(Collected data)
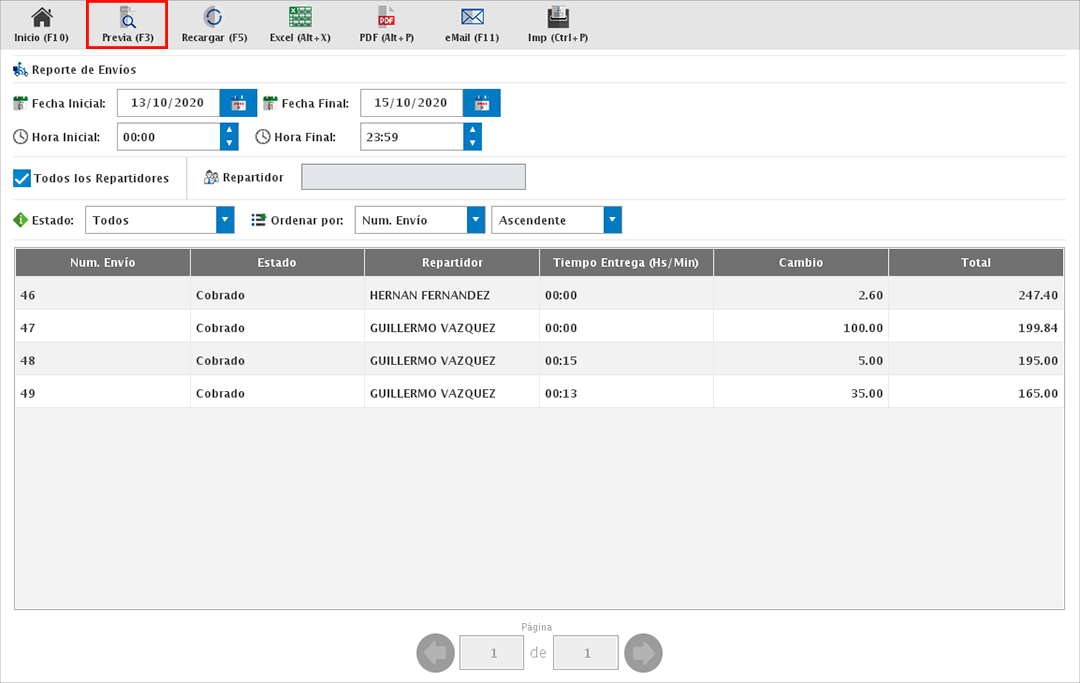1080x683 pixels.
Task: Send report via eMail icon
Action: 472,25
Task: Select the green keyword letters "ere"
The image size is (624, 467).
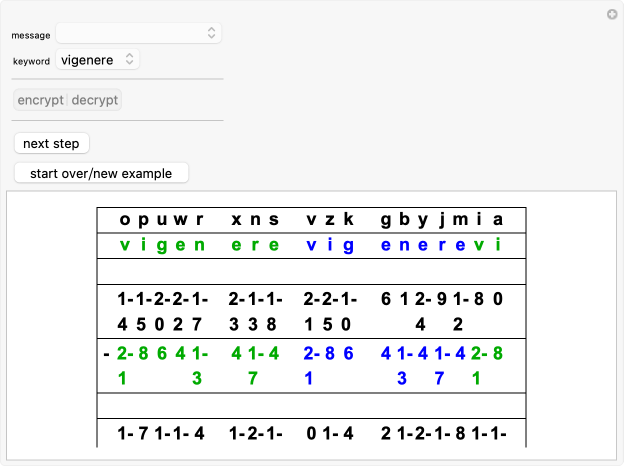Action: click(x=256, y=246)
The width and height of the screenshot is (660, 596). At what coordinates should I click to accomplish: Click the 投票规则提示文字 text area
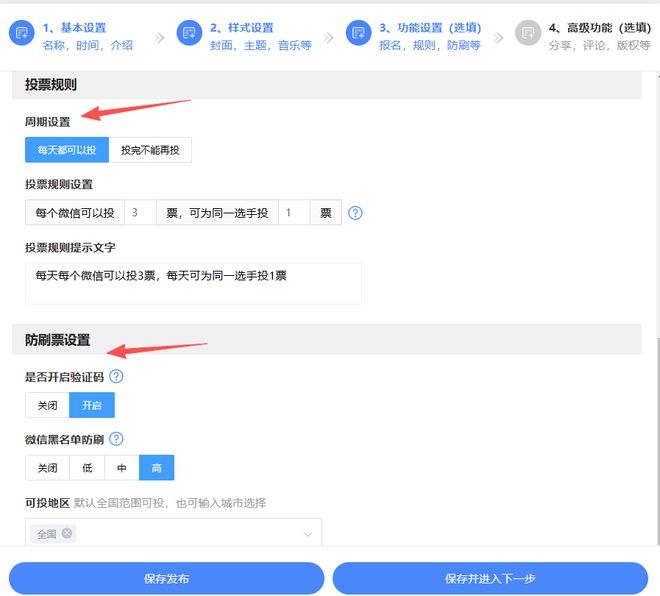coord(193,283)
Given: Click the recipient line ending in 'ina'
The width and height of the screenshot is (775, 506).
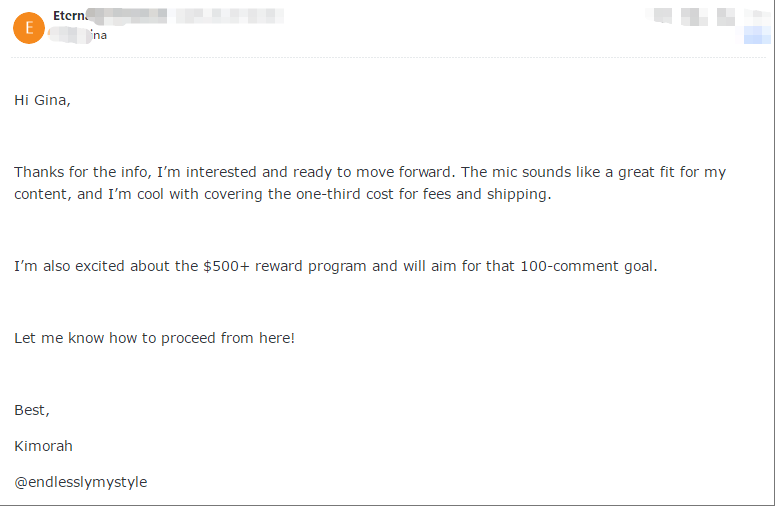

▶ **WHAT NEEDS TO BE DONE**
The lines from the one containing "Task: Select the" through the end of the data above are to be copied exactly, both ends included, and pictures are to be omitted.

▶ **RESULT**
Task: Select the green keyword letters "ere"
The image size is (624, 467).
Action: click(x=256, y=246)
The width and height of the screenshot is (660, 596). At what coordinates should I click to accomplish: Click the 投票规则提示文字 text area
coord(193,283)
Given: Click the recipient line ending in 'ina'
The width and height of the screenshot is (775, 506).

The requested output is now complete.